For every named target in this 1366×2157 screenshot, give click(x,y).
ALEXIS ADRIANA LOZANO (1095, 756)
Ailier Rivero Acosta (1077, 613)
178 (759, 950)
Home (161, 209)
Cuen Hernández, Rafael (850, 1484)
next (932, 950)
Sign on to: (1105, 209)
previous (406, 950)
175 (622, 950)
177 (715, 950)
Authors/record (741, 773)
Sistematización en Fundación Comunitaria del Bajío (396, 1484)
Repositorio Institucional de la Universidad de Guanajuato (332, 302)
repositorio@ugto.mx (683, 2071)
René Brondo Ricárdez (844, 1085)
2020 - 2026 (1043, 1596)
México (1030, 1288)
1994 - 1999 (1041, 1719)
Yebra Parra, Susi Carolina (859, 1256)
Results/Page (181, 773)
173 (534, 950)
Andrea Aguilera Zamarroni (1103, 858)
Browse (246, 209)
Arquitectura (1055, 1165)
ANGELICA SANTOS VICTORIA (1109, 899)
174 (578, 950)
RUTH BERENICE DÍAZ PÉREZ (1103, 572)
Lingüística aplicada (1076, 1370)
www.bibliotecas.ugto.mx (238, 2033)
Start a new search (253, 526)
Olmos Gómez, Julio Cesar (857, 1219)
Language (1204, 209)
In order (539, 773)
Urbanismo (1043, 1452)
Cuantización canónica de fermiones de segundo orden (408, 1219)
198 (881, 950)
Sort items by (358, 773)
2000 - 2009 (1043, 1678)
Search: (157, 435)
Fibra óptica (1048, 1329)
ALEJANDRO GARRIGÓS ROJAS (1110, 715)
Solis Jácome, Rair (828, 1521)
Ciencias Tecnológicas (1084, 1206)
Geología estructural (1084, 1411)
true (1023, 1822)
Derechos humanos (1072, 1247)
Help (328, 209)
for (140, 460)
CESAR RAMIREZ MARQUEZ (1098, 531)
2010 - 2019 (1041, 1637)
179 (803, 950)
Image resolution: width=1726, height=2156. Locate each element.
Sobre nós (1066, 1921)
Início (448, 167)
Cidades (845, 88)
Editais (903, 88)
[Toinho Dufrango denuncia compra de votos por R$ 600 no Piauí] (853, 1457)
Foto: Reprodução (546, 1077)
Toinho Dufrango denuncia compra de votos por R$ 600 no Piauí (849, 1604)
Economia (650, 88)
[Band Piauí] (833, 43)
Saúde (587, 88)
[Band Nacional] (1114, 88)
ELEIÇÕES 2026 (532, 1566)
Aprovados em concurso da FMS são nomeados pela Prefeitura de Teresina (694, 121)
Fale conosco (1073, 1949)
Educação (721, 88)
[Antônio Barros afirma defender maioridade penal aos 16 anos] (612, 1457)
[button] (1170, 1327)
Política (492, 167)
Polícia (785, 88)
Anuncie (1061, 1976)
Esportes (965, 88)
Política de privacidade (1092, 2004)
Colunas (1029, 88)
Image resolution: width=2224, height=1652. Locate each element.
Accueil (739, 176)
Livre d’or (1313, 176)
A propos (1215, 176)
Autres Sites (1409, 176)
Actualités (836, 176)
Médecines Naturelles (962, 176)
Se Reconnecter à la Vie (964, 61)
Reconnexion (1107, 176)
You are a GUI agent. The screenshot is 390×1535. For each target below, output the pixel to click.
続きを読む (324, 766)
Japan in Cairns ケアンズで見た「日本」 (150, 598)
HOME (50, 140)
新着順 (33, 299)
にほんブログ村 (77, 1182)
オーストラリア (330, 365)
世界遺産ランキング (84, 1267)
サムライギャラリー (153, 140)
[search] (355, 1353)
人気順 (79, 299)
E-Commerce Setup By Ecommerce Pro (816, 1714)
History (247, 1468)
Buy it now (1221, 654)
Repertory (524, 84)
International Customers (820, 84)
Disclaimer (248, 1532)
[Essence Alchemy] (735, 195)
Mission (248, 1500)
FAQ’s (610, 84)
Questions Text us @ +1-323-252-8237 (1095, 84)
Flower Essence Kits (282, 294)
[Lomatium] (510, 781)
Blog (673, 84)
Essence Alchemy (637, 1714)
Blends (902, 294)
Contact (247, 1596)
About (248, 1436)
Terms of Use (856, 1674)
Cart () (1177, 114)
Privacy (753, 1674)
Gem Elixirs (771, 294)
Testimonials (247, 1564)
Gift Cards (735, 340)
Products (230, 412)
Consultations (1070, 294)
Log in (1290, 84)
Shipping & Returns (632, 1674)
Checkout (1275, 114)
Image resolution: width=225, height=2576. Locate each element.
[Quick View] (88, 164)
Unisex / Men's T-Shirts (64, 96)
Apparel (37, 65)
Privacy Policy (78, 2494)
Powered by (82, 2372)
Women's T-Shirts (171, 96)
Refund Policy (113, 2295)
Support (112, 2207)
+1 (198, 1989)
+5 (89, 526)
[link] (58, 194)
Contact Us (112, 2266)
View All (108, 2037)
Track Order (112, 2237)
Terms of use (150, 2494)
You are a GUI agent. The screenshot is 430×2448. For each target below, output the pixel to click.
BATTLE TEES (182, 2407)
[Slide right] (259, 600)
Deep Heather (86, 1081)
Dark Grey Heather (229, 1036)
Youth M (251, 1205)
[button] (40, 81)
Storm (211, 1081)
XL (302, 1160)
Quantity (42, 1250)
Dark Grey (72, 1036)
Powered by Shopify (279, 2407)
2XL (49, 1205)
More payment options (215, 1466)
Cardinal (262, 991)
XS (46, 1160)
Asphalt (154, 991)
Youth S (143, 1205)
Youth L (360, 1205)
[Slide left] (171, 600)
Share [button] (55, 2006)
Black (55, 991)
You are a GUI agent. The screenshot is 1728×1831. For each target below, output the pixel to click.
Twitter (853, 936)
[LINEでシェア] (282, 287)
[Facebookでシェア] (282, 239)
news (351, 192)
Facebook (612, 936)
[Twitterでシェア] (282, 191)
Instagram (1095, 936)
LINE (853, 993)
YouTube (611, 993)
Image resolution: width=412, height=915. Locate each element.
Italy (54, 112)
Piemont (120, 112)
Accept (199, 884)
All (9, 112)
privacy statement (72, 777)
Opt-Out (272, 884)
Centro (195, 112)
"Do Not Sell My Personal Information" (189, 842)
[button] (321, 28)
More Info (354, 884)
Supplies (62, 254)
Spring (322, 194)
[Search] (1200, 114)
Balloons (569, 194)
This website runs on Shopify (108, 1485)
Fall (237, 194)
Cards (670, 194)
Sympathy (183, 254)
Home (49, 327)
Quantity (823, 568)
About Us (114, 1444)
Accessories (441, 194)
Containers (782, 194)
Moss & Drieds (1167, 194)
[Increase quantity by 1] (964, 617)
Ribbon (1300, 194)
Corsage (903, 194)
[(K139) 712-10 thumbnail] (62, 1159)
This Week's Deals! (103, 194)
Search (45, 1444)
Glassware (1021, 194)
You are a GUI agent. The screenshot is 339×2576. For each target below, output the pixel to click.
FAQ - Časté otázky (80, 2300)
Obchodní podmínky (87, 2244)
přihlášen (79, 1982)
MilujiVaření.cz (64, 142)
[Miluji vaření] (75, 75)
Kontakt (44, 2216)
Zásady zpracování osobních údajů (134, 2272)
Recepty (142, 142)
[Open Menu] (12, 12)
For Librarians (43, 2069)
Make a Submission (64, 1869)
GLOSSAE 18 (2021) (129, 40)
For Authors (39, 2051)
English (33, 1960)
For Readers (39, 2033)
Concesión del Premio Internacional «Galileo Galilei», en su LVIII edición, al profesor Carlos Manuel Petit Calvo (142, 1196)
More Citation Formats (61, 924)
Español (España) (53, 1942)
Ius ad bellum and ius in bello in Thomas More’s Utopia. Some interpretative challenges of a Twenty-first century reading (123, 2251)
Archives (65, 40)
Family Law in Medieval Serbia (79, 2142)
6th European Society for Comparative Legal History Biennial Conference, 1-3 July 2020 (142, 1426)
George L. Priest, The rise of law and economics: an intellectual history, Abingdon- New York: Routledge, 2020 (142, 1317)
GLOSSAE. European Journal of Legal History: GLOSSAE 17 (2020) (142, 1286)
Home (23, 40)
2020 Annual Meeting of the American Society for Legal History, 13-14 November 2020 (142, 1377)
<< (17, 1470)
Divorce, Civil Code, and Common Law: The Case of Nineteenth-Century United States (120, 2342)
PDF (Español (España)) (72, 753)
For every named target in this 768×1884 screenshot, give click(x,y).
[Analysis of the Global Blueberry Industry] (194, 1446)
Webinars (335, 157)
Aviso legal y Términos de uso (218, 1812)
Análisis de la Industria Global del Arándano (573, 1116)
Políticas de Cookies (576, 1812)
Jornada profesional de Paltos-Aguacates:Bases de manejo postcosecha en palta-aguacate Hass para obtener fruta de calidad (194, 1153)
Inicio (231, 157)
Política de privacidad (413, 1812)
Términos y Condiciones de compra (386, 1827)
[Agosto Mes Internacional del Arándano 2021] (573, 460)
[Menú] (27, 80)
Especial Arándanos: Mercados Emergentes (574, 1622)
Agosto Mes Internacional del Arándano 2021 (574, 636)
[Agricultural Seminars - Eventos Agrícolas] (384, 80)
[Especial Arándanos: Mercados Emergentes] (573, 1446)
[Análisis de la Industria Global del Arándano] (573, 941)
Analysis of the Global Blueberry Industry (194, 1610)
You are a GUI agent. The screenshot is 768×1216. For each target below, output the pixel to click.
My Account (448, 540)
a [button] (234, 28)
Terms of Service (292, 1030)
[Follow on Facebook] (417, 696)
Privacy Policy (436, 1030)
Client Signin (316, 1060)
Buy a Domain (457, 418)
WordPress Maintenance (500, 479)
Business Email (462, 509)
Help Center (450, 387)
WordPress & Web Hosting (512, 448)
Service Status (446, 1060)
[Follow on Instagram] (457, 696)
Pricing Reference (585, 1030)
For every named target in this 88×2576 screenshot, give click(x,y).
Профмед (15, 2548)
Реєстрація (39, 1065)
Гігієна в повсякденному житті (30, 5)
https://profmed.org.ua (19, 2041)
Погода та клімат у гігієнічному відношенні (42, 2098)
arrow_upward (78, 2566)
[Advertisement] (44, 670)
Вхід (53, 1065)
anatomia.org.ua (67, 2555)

Your assignment -
What is wanted is a copy of every line in the listing that includes the word "Internacional".

Output for this exercise -
Concesión del Premio Internacional «Galileo Galilei», en su LVIII edición, al profesor Carlos Manuel Petit Calvo (142, 1196)
[Agosto Mes Internacional del Arándano 2021] (573, 460)
Agosto Mes Internacional del Arándano 2021 (574, 636)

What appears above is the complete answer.